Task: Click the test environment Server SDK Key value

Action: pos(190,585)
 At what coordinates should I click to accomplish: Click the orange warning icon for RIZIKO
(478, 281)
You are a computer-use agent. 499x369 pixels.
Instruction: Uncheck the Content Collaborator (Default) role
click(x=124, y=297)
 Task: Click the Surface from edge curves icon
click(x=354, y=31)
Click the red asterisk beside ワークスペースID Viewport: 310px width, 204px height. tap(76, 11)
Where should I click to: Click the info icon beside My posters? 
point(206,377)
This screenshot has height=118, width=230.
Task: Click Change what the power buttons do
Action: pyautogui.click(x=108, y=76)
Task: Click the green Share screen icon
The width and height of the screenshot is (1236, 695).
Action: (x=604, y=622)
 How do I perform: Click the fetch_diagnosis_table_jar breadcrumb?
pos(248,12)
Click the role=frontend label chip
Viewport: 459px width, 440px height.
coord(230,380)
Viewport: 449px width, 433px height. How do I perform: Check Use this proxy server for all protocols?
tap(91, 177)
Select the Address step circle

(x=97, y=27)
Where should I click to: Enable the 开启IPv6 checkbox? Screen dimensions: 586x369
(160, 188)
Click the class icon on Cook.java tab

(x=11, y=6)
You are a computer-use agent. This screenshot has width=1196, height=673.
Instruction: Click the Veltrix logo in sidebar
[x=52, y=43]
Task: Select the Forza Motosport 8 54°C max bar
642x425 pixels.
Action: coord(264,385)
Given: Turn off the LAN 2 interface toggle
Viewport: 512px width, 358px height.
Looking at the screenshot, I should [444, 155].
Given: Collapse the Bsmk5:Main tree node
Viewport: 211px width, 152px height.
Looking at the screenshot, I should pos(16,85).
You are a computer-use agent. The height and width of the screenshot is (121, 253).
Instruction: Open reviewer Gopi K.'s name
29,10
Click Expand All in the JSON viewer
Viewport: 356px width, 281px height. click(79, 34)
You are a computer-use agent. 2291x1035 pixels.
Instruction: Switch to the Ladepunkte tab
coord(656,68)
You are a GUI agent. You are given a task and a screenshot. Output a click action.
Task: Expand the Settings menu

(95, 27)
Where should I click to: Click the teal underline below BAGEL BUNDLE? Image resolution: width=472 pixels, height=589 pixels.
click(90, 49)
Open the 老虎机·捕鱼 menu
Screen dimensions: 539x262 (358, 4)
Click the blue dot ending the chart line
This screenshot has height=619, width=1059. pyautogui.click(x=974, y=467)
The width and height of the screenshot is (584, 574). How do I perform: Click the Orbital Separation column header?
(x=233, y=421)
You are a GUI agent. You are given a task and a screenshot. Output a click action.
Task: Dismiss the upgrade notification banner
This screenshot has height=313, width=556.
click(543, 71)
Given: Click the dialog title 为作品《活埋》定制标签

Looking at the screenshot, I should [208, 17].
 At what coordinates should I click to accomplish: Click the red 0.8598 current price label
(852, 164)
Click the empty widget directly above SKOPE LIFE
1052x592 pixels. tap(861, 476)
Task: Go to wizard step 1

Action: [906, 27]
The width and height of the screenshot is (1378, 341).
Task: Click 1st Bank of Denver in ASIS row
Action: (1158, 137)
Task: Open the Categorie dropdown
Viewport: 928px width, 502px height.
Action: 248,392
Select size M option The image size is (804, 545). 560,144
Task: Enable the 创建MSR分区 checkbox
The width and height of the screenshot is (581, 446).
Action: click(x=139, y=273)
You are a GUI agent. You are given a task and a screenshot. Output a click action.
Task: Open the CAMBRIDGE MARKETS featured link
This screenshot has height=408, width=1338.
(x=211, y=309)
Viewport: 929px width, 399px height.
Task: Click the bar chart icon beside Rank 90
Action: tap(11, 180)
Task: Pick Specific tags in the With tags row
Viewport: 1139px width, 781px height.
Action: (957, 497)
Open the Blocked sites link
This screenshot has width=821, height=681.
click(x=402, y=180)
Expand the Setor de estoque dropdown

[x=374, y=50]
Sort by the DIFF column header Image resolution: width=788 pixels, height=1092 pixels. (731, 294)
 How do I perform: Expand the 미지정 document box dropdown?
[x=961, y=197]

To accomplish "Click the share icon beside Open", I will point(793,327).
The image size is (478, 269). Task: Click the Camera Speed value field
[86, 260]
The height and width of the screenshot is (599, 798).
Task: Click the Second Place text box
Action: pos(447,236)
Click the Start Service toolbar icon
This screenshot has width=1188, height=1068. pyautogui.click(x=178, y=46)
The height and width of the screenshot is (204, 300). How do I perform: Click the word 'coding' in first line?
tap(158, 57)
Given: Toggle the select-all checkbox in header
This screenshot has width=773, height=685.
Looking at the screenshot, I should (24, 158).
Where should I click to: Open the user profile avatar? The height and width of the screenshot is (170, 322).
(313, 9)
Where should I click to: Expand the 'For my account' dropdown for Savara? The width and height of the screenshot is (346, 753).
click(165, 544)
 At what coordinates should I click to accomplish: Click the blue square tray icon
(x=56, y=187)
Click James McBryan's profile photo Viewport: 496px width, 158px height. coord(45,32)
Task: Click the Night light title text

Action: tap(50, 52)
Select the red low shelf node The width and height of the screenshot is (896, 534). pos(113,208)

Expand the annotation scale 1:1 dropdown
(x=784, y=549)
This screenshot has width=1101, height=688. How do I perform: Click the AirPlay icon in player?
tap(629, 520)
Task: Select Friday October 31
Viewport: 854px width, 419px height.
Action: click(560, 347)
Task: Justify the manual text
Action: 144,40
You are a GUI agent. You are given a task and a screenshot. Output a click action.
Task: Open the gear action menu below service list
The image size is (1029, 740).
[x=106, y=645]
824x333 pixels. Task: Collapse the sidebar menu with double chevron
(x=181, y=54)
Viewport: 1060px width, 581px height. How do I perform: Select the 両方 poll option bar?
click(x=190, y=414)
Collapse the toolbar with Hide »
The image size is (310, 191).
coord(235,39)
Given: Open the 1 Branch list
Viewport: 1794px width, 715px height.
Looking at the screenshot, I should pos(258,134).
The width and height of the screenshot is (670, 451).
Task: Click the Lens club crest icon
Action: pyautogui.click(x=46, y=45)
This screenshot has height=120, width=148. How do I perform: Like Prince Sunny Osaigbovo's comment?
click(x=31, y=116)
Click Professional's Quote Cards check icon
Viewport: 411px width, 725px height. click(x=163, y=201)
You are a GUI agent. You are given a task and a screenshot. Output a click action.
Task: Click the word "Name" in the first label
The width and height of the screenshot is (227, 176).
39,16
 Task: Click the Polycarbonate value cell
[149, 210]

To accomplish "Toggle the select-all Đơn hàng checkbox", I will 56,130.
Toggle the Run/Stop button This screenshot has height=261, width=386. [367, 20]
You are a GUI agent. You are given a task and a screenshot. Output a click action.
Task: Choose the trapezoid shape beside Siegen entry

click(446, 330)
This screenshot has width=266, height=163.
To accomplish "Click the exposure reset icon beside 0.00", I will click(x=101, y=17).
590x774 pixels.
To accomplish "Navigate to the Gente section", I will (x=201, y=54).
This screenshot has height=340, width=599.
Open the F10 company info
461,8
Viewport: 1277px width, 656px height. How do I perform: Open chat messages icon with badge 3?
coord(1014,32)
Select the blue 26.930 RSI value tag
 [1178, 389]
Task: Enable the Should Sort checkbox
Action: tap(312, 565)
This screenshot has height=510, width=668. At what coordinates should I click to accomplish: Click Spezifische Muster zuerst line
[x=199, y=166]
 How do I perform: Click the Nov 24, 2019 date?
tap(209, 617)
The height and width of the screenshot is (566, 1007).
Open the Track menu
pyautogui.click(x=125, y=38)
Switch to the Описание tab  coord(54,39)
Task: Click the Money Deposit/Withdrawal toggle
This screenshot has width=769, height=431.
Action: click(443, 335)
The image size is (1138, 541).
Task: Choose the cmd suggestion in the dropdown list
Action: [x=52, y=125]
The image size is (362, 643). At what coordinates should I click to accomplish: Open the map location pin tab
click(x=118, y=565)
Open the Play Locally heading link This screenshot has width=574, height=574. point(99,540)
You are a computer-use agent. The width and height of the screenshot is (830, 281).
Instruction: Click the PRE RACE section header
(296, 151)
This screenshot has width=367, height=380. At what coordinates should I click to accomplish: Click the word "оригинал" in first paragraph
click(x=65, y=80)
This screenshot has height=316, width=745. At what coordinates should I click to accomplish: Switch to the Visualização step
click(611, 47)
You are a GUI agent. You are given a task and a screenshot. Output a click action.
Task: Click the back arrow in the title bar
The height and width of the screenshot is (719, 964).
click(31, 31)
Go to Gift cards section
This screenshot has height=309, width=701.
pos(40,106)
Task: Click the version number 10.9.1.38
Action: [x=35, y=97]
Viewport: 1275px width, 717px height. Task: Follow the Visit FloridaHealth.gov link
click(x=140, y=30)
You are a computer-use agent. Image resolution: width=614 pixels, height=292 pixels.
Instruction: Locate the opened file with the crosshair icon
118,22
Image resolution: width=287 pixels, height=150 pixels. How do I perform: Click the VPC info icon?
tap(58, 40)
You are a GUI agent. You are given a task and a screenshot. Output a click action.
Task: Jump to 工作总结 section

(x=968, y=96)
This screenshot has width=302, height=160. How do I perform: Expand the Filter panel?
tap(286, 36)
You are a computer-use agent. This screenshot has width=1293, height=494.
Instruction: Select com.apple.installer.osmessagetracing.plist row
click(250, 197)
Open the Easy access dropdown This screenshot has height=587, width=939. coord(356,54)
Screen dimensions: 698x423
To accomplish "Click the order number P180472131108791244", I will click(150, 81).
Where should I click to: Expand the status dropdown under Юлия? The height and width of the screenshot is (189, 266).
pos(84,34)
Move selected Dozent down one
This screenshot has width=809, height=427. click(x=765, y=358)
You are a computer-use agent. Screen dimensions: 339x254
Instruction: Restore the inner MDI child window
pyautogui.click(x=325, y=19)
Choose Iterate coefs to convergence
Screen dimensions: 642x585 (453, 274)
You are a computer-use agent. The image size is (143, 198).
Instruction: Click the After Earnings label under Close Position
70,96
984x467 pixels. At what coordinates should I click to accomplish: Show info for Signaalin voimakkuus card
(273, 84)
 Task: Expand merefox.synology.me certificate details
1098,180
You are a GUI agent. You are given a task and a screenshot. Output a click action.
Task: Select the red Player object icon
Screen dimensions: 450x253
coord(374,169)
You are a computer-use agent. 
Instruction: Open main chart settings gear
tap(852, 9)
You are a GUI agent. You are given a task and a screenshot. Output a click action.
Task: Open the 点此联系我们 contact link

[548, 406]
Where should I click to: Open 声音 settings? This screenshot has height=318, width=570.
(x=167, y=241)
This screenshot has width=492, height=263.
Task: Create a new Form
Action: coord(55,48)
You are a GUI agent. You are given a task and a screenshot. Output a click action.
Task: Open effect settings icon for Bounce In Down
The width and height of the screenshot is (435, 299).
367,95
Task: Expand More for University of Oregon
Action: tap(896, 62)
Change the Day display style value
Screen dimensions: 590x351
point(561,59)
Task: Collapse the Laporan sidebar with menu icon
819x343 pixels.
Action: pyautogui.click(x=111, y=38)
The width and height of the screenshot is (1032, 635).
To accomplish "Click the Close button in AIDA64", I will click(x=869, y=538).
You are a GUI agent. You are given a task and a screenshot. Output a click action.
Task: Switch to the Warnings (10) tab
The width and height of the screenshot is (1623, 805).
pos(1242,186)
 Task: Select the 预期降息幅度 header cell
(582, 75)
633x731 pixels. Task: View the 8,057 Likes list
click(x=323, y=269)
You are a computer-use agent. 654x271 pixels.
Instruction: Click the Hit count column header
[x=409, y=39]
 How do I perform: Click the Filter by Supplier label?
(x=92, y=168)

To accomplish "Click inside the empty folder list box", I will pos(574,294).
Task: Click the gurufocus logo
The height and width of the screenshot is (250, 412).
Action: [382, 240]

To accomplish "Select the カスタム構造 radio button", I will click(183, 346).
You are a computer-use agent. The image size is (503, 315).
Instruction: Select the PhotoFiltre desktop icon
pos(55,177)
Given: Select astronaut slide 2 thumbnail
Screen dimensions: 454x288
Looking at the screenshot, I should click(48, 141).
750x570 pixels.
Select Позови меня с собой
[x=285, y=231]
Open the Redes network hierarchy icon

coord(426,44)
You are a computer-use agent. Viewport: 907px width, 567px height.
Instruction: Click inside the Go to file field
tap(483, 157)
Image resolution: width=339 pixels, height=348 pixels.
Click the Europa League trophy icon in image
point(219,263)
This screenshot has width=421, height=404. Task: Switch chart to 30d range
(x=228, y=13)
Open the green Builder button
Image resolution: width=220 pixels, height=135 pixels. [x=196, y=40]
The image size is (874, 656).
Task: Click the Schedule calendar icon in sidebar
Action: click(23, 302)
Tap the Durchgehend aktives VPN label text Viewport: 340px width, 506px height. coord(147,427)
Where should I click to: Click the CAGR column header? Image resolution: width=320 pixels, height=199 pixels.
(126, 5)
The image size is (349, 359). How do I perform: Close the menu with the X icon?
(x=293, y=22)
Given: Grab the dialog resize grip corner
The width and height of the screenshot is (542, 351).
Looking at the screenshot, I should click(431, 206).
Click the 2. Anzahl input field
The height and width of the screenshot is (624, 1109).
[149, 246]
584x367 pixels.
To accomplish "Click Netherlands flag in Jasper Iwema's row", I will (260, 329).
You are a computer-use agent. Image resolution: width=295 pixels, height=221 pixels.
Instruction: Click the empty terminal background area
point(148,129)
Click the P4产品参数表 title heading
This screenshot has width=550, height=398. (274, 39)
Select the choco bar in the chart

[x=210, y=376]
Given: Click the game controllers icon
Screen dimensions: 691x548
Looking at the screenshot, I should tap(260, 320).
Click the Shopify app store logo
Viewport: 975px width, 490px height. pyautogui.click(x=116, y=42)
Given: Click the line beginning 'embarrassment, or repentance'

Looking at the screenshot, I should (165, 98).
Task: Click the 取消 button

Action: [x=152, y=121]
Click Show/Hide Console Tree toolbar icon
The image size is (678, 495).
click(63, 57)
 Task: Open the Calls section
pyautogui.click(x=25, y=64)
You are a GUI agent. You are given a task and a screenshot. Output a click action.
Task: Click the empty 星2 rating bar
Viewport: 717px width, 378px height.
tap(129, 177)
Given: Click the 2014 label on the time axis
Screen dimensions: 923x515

» **Problem**: The answer is the lines above between the line holding "Task: Collapse the Laporan" and the line holding "You are a computer-use agent. 654x271 pixels.", inclusive, each written out exactly, and no others.

» **Response to the exercise**:
Task: Collapse the Laporan sidebar with menu icon
819x343 pixels.
Action: pyautogui.click(x=111, y=38)
The width and height of the screenshot is (1032, 635).
To accomplish "Click the Close button in AIDA64", I will click(x=869, y=538).
You are a GUI agent. You are given a task and a screenshot. Output a click action.
Task: Switch to the Warnings (10) tab
The width and height of the screenshot is (1623, 805).
pos(1242,186)
 Task: Select the 预期降息幅度 header cell
(582, 75)
633x731 pixels. Task: View the 8,057 Likes list
click(x=323, y=269)
You are a computer-use agent. 654x271 pixels.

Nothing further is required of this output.